### QUOTED TEXT:

Across Canada, the remnants of a lost counterculture are rising up again as hundreds of aging draft dodgers reluctantly leave the quiet comforts of their anonymous lives to help an estimated 200 Iraq war deserters who fled north with no promise of asylum.

[. . .]
"You're being stop-lossed!"
Phil McDowell tried to absorb his wife's frantic news in June 2006 that the Army was rescinding his discharge. Iraq had left him unsettled, angry. When his military tour was over, he had come to the mountains to clear his head, stopping to call Jamime from the Appalachian Trail. Now a letter from his commander was waiting at home, and McDowell later learned that the Army could essentially reinstate him for nearly two more years' active duty.
He was enraged. He had fulfilled his obligation. Why wasn't his government honoring its side of the bargain?

### INSTRUCTION 1:
Can you quote the passage about draft dodgers and Iraq war deserters word for word, starting at "Across Canada, the" and ending at "promise of asylum."?

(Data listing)

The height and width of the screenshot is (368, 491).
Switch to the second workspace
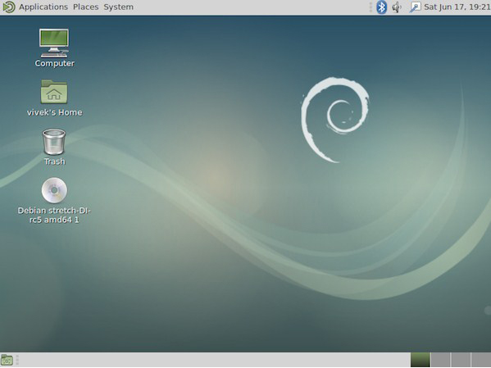click(x=440, y=360)
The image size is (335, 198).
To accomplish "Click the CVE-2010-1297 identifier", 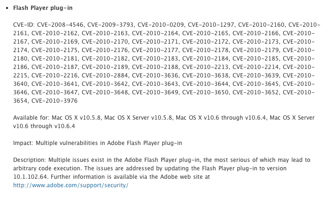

### INSTRUCTION 2:
Will you print the records verbatim, starting at the line that contains "The image size is (335, 198)." and ending at the last line of the records, with the pictures left out?

### FULL OUTPUT 1:
Across Canada, the remnants of a lost counterculture are rising up again as hundreds of aging draft dodgers reluctantly leave the quiet comforts of their anonymous lives to help an estimated 200 Iraq war deserters who fled north with no promise of asylum.

### FULL OUTPUT 2:
The image size is (335, 198).
To accomplish "Click the CVE-2010-1297 identifier", 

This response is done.